You are viewing a plain text version of this content. The canonical link for it is here.
Posted to dev@commons.apache.org by Phil Steitz <ph...@steitz.com> on 2004/10/24 19:19:20 UTC

[math] Changes to distribution package

Frank has pointed out some limitations in the distribution package. 
Unfortunately, the problems require interface changes to fix, so we need 
to solve them now (i.e., before 1.0 final).  There are basically two 
problems that we need to deal with:

1) There is no way to represent a "mixed" distribution (one which is 
neither continuous nor discrete, e.g. point mass with p = 0.5 at 0, 
uniform density with p = 0.5 between 0 and 1.)

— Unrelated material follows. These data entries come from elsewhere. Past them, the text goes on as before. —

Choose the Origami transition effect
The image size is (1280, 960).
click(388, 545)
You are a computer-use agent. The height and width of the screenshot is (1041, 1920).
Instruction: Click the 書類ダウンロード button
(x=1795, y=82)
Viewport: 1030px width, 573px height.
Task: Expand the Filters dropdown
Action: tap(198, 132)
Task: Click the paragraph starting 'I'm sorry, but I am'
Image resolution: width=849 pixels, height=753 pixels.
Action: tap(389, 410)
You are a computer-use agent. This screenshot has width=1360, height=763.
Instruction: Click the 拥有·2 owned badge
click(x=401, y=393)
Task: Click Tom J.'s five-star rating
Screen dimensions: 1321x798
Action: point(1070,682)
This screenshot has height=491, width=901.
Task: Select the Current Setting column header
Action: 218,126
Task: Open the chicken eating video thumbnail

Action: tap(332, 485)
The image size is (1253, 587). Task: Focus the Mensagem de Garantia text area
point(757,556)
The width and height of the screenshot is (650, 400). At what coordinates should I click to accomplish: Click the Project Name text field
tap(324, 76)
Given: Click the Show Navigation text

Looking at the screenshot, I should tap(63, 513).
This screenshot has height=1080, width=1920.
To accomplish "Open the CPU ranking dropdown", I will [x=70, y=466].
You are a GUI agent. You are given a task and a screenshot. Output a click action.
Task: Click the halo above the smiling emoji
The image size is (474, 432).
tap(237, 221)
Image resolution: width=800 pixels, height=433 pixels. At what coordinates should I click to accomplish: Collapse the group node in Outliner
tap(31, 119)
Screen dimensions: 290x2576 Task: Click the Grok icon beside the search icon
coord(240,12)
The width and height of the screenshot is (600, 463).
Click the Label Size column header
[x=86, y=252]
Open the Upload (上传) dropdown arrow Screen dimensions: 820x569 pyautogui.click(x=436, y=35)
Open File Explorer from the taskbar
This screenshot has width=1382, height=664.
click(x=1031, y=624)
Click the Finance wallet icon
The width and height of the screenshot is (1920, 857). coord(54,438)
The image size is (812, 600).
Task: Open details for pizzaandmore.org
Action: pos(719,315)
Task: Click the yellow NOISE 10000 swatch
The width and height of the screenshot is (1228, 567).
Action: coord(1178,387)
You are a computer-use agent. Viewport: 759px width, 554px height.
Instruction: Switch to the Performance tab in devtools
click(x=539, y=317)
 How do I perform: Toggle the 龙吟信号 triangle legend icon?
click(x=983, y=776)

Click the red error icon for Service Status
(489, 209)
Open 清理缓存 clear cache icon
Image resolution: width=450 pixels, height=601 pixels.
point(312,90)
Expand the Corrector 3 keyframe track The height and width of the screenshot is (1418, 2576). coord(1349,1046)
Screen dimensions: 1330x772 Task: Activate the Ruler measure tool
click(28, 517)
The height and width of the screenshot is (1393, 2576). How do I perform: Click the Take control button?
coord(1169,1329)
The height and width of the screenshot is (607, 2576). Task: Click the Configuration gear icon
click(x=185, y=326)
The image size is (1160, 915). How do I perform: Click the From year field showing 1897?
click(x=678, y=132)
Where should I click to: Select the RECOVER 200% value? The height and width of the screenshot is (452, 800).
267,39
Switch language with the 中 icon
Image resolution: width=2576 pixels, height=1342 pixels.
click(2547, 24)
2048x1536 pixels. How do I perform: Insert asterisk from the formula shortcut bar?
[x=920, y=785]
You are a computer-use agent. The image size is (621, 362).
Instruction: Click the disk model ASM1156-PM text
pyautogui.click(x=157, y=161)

2) There is no way to represent the distribution of a discrete random 
variable that takes non-integer values.

To solve 1), we can add a ProbabilityDistribution interface like so:

public interface ProbabilityDistribution {
     /**
      * For a random variable X whose values are distributed according
      * to this distribution, this method returns P(X &le; x).  In other 
words,
      * this method represents the  (cumulative) distribution function, or
      * CDF, for this distribution.
      *
      * @param x the value at which the distribution function is evaluated.
      * @return cumulative probability that a random variable with this
      * distribution takes a value less than or equal to <code>x</code>
      * @throws MathException if the cumulative probability can not be
      * computed due to convergence or other numerical errors.
      */
     double cumulativeProbability(double x) throws MathException;

     /**
     * For a random variable X whose values are distributed according
      * to this distribution, this method returns P(x0 &le; X &le; x1).
      * <p>
      * This method should always return the same value as
      * <code>cumulativeProbability(x1) - cumulativeProbaility(x0)</code>
      *
      * @param x0 the (inclusive) lower bound
      * @param x1 the (inclusive) upper bound
      * @return the probability that a random variable with this distribution
      * will take a value between <code>x0</code> and <code>x1</code>,
      * including the endpoints
      * @throws MathException if the cumulative probability can not be
      * computed due to convergence or other numerical errors.
      * @throws IllegalArgumentException if <code>x0 > x1</code>
      */
     double cumulativeProbability(int x0, int x1) throws MathException;
}

the second method is not really necessary, but convenient. A default 
implementation could be provided in an AbstractProbabilityDistribution class.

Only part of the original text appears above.